** START OF SELECTED TEXT **

I can't comment on whether glibc should be emulated. The point I am trying to make is that it might be better to let the compilation fail by default, or not provide the function at all.

The implementation right now doesn't seem sufficient (to put it midly) and it prevents detection and automatic fallbacks. For example trace-cmd would do this, and would work nicely - but instead it will gets musls implementation that's defeated by setting an affinity mask. 

Florian Weimer <fw@deneb.enyo.de> schrieb am Mi., 15. Apr. 2020, 11:50:
* Norbert Lange:

> How should  one deal with this?
> I understand that the semantics are vague, but given that musl now
> implements this
> function, it will make detection and fallback hard (especially as musl
> doesn't wants to be identified by the likes of macros).
>
> As it is now, just using the affinity mask definitely cant be useful,
> an application wanting that behavior should be patched to
> use that function directly.

** END OF SELECTED TEXT **
** START OF RECORD EXCERPTS **

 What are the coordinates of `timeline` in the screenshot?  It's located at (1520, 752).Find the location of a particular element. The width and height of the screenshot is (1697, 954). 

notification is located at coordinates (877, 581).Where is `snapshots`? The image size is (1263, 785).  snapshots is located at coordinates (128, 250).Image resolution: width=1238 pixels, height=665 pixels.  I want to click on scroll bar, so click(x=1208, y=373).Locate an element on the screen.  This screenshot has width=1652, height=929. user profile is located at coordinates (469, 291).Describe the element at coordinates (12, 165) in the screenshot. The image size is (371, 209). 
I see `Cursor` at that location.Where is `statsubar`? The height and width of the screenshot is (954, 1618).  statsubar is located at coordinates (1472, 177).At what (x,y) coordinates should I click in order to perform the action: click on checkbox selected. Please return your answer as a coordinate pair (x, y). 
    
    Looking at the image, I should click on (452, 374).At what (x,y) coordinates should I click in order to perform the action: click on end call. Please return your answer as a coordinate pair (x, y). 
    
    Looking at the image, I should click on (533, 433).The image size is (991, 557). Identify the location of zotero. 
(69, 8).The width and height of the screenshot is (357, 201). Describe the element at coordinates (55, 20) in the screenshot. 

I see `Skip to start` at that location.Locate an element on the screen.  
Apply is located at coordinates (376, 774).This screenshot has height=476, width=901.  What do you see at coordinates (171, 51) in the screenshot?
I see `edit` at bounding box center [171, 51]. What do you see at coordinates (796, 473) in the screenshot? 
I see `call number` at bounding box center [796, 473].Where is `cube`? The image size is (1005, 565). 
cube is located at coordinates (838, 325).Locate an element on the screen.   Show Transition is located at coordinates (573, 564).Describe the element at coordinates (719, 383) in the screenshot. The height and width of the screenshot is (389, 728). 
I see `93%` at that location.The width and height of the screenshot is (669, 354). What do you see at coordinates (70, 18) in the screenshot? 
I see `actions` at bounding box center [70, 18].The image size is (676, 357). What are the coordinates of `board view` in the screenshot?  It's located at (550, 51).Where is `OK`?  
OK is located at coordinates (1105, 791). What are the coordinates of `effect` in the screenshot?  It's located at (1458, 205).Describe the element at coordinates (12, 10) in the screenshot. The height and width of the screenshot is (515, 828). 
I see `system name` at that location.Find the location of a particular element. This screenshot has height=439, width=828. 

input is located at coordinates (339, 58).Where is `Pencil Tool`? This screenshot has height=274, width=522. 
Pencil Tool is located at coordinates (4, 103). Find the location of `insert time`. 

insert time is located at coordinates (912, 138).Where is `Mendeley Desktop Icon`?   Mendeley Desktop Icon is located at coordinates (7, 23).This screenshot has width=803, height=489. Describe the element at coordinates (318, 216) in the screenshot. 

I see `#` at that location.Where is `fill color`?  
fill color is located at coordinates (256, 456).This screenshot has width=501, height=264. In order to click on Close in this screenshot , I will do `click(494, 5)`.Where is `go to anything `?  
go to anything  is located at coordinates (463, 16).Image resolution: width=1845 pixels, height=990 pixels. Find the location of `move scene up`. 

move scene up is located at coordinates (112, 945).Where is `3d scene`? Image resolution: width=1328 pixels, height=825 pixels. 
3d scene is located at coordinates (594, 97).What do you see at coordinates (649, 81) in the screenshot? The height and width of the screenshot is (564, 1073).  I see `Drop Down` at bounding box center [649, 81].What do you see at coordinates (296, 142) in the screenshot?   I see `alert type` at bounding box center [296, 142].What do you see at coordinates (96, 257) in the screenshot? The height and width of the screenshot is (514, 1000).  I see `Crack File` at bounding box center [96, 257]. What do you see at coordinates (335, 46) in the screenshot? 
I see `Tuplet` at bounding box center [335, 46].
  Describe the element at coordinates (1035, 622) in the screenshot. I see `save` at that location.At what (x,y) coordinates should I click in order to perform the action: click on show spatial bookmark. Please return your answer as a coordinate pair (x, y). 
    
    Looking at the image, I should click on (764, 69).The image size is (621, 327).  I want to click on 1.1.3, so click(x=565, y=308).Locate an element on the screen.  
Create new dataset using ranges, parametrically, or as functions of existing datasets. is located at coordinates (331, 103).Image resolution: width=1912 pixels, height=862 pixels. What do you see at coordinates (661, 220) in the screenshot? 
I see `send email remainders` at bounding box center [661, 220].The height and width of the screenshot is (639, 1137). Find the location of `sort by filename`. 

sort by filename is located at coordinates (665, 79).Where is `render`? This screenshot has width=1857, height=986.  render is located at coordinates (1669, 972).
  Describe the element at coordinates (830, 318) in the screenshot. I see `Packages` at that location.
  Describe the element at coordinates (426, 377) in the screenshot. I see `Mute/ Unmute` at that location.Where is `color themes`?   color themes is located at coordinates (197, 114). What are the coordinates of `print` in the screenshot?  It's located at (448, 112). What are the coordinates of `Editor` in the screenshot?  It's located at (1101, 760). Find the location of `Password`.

** END OF RECORD EXCERPTS **

DIRECTIVES:
• 1. Translate the sentence "I can't comment on whether glibc should be emulated." from the musl mailing-list message into Spanish.
• 2. Supply what comes next in the musl mailing-list message, starting after its last sentence.
The data come from a separate source.

RESPONSES IN ORDER:
• 1. No puedo opinar sobre si se debería emular glibc.

• 2.
> If musl would not define the _SC_NPROCESSORS_* macros (but still keep
> the implementation),
> this could be used for compile-time detection atleast. Enabling the
> current implementation would be
> just a matter of explicitly defining those macros.

_SC_NPROCESSORS_* as implemented in glibc is bad because those values
are not adjusted by cgroups, so it can grossly overestimate available
resources.

The cgroups interfaces themselves are not stable and very complicated.
I don't think it's a good idea to target them, especially not from
code that is expected to be linked statically into applications.

Given that, I'm not sure that glibc's way is a significant
improvement.  musl should perhaps be changed to cope more gracefully
with a sched_getaffinity failure, though (by not reporting a UP
environment by accident).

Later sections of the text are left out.